| What the task asks |
Search the entries for the word "agent". Copy every line that holds it.

| Given records |
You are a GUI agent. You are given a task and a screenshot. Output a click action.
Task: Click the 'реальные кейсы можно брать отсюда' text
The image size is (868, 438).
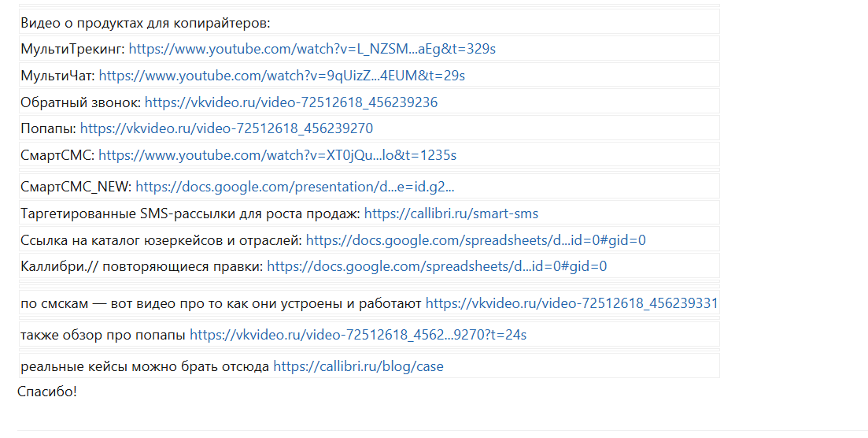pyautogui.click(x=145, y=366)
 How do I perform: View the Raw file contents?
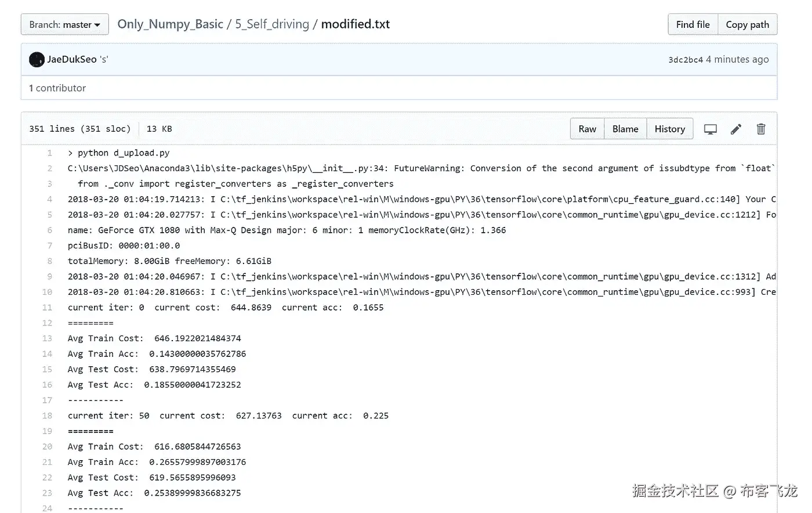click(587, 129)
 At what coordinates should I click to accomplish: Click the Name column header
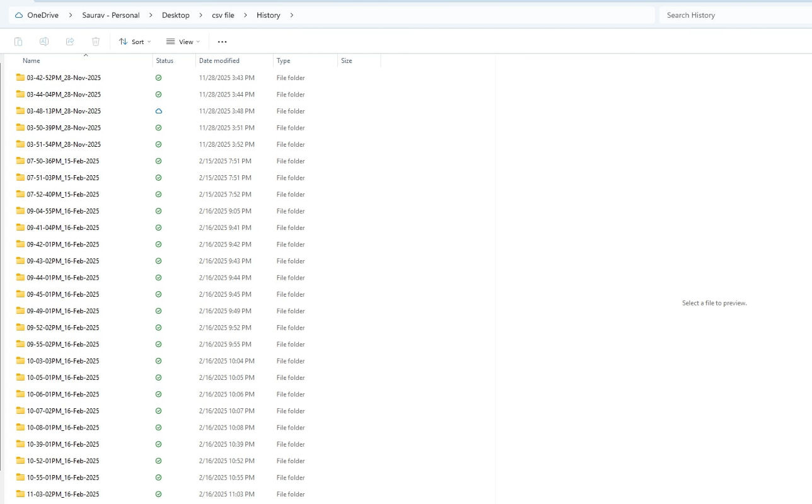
---
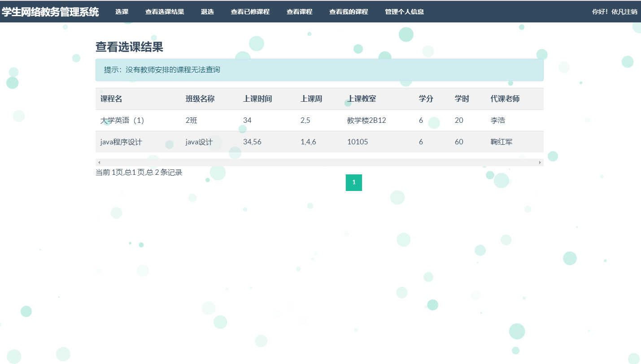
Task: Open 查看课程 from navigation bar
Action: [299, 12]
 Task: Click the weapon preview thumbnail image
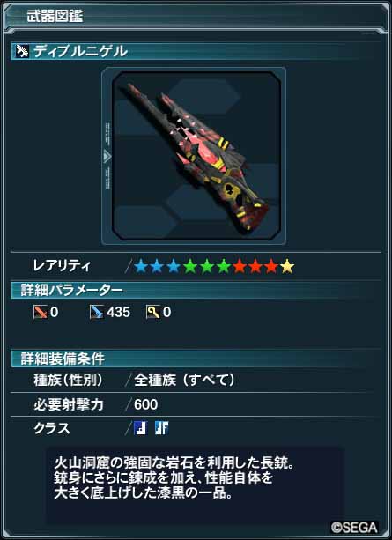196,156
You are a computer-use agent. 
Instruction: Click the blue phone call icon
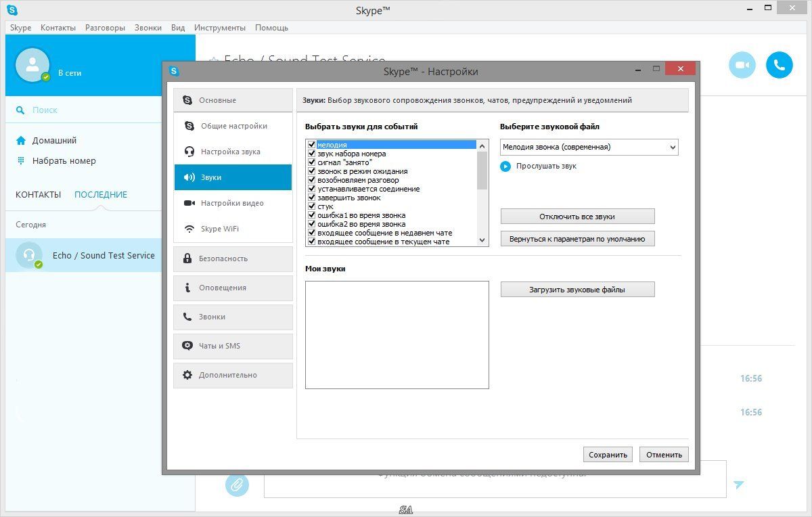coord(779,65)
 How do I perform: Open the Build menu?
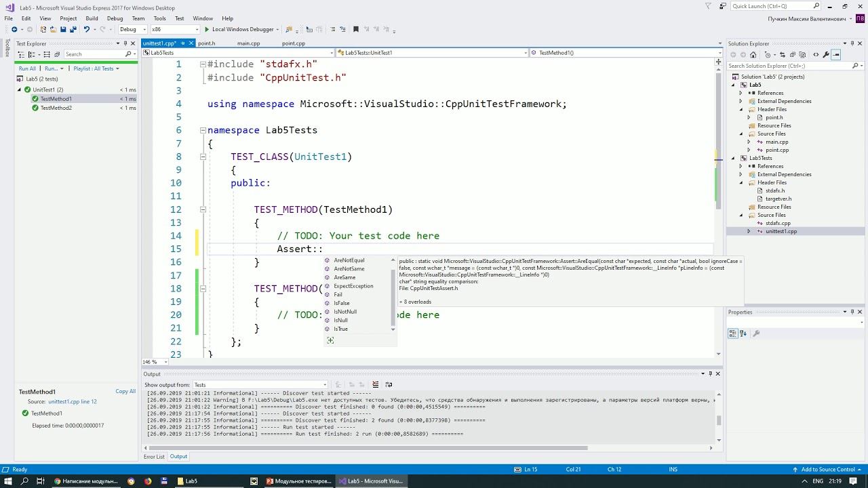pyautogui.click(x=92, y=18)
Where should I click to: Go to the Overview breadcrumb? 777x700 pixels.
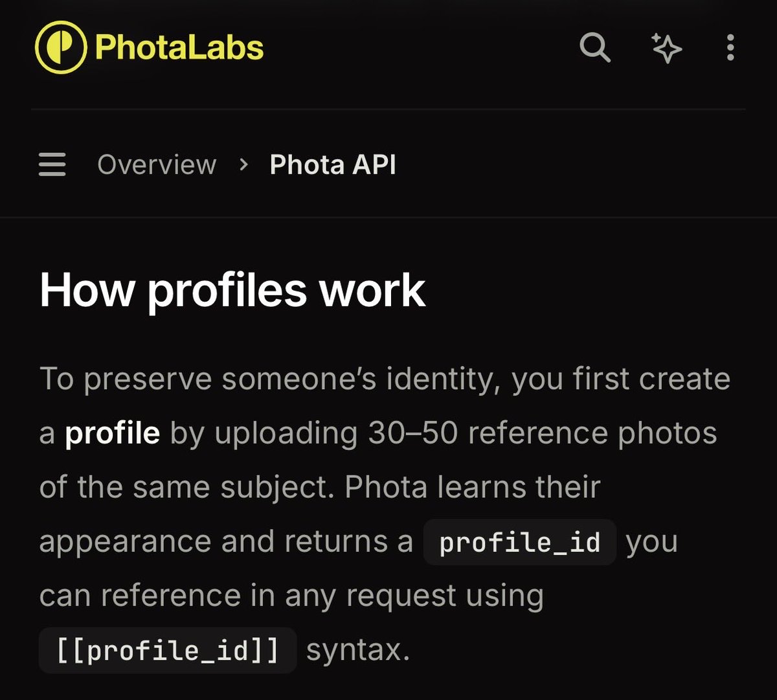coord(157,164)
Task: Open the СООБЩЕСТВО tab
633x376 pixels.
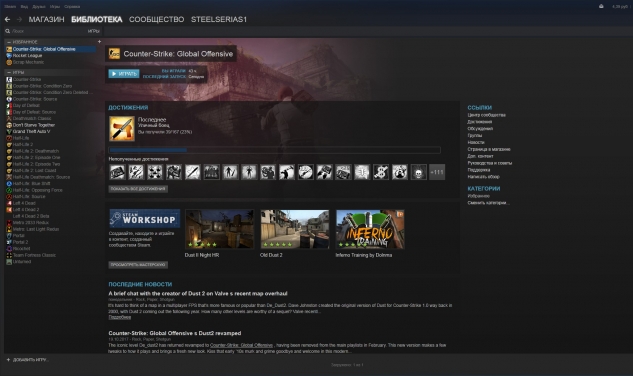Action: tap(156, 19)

| Answer section |
You are a GUI agent. You are given a task and a screenshot. Output a click action.
You are a computer-use agent. 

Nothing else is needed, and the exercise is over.